Contemporary forms of music publishing and journalism have taken rapid leaps in recent years. We have seen multi-platform journalism become an industry standard, and music blogs become the source of all new music. These mediums are industries are rapidly transforming, as technology evolves, and with it, society moves forward. However, the argument that journalism and music are dying are rendered completely false. The ‘frames’ by which we see these industries and modes have simply shifted.
Music is not enjoyed any less than it has in the past. We are being exposed to more new forms, styles and genres of music than ever before. Music is the artwork, but the literal frame around it has simply shifted to a more accessible medium than albums and record stores. Especially since public knowledge has become that music piracy is not as damaging as in perceived, accessing and downloading music online has become the norm. However, it is not the piracy aspect that is the main agenda. Revolutionary forms of access to music through blogs, social media and various networks shows that music’s demand has seen it transcend the record store or the music label. Not simply a demand from listeners but a demand by artists and producers to publish their own works.

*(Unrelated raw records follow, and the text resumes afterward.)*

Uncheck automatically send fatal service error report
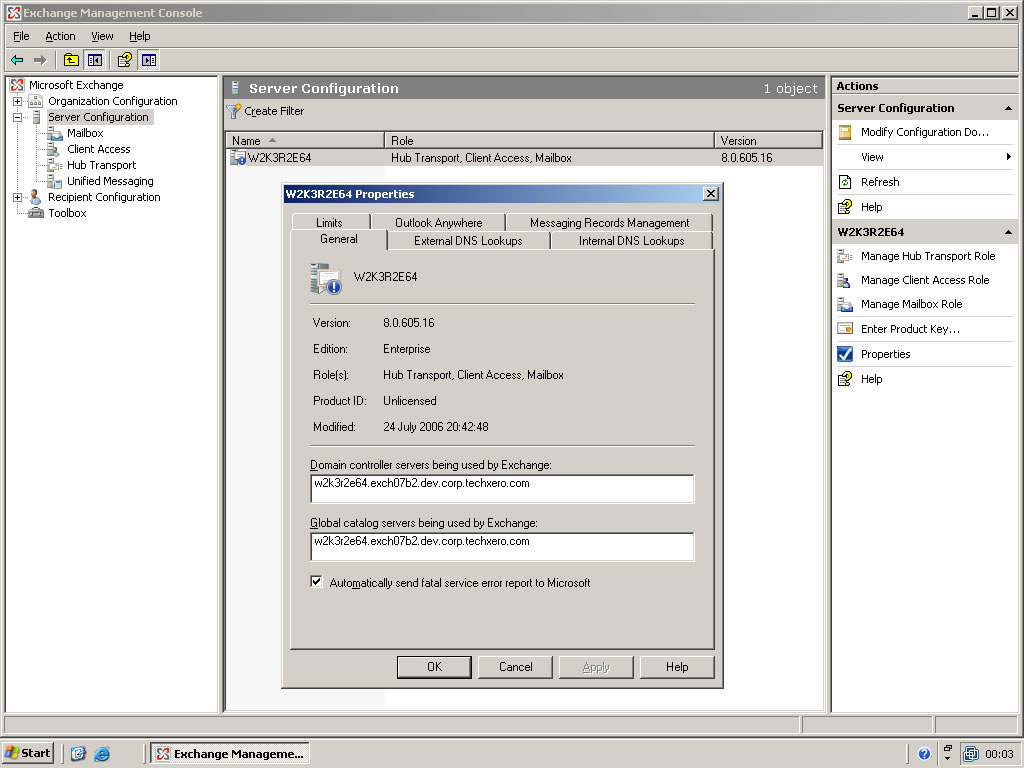click(317, 582)
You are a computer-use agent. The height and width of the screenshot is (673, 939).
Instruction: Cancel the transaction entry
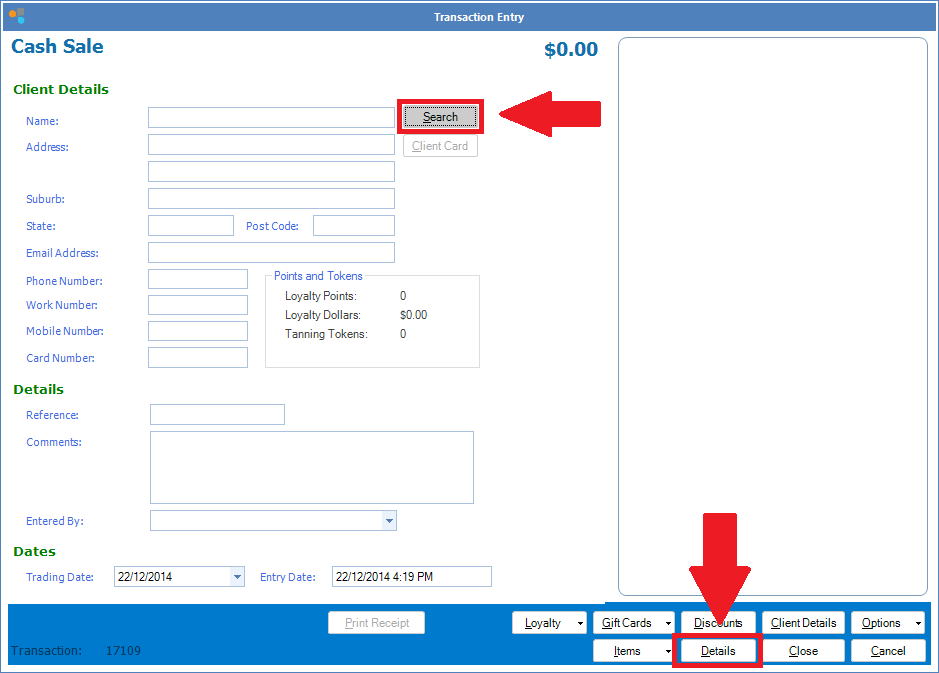click(887, 651)
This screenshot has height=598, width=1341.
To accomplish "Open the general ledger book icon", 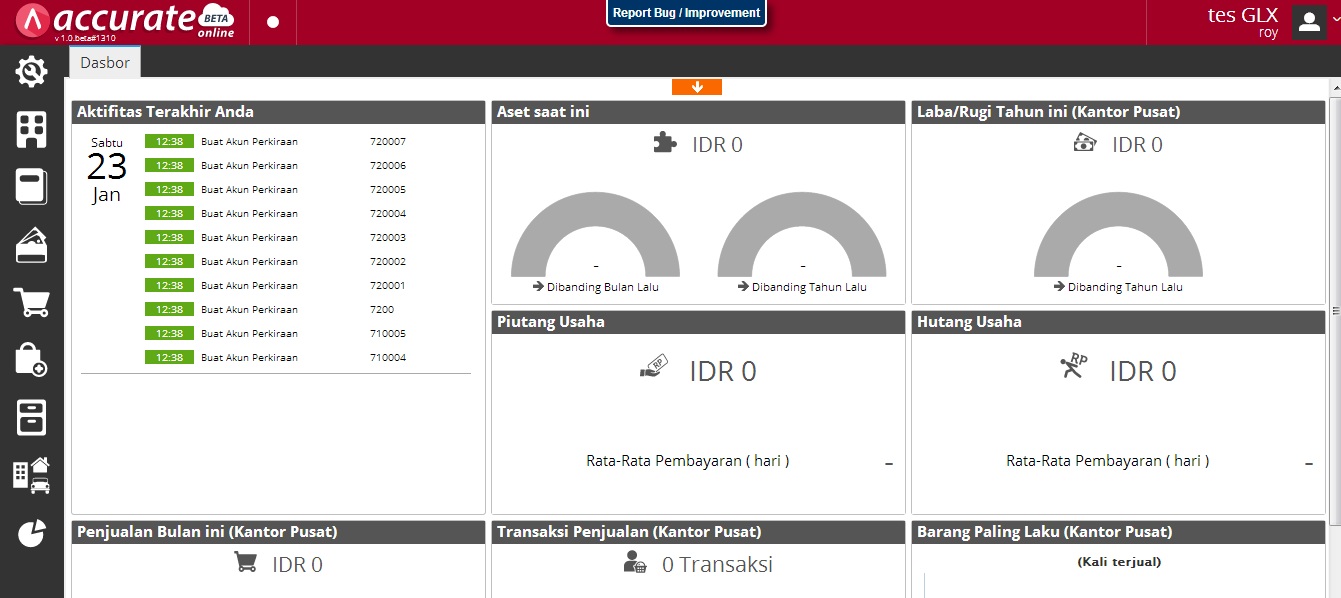I will click(32, 187).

Similarly, journalism has seen a demand in content across all mediums, not just print. Readers want not only the latest news, but they want it as soon as it breaks. Journalists now favour speed and response time of a story as opposed to quality, which can be worked on later. Readers would rather watch a 30 second video of a breaking story right as it happens, rather than an in depth analysis later that night.
The framing of journalism has dramatically shifted, where it has become ‘transversal’, not limited to any one traditional form. Likewise music may become even more transversal than it has become, as we see publishing across all industries become a right not a privilege.